## Material for this task

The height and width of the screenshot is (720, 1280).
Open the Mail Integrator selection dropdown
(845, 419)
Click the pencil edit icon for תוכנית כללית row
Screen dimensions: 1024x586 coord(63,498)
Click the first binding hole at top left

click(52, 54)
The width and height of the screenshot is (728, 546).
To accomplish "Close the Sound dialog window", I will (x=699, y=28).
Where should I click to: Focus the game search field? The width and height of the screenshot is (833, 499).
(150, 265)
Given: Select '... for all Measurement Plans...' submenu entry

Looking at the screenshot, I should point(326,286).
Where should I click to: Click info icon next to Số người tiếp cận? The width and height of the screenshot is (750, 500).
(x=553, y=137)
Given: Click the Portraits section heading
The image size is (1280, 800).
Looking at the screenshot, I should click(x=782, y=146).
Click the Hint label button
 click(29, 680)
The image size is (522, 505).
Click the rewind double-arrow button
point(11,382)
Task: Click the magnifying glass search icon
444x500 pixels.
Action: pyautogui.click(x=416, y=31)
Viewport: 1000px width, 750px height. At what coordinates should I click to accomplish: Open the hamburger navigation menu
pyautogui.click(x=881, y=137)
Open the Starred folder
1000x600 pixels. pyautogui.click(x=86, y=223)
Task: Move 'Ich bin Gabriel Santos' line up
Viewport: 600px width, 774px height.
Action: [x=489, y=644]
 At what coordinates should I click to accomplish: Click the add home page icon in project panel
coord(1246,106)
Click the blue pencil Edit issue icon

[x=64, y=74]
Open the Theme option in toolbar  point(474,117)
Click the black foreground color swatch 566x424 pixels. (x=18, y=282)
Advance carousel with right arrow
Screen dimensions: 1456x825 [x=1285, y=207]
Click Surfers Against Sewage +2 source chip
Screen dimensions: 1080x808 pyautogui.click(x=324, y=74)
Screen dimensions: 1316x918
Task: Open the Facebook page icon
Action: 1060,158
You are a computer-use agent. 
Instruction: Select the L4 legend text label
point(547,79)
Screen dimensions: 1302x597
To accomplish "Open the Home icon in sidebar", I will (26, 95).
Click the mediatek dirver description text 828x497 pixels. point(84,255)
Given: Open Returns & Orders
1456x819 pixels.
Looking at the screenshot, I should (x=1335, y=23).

## Task item
A verbatim copy of the listing above, starting from the line with "Advance carousel with right arrow" and running to its last line, is the only output needed.

## Response to the exercise
Advance carousel with right arrow
Screen dimensions: 1456x825 [x=1285, y=207]
Click Surfers Against Sewage +2 source chip
Screen dimensions: 1080x808 pyautogui.click(x=324, y=74)
Screen dimensions: 1316x918
Task: Open the Facebook page icon
Action: 1060,158
You are a computer-use agent. 
Instruction: Select the L4 legend text label
point(547,79)
Screen dimensions: 1302x597
To accomplish "Open the Home icon in sidebar", I will (26, 95).
Click the mediatek dirver description text 828x497 pixels. point(84,255)
Given: Open Returns & Orders
1456x819 pixels.
Looking at the screenshot, I should (x=1335, y=23).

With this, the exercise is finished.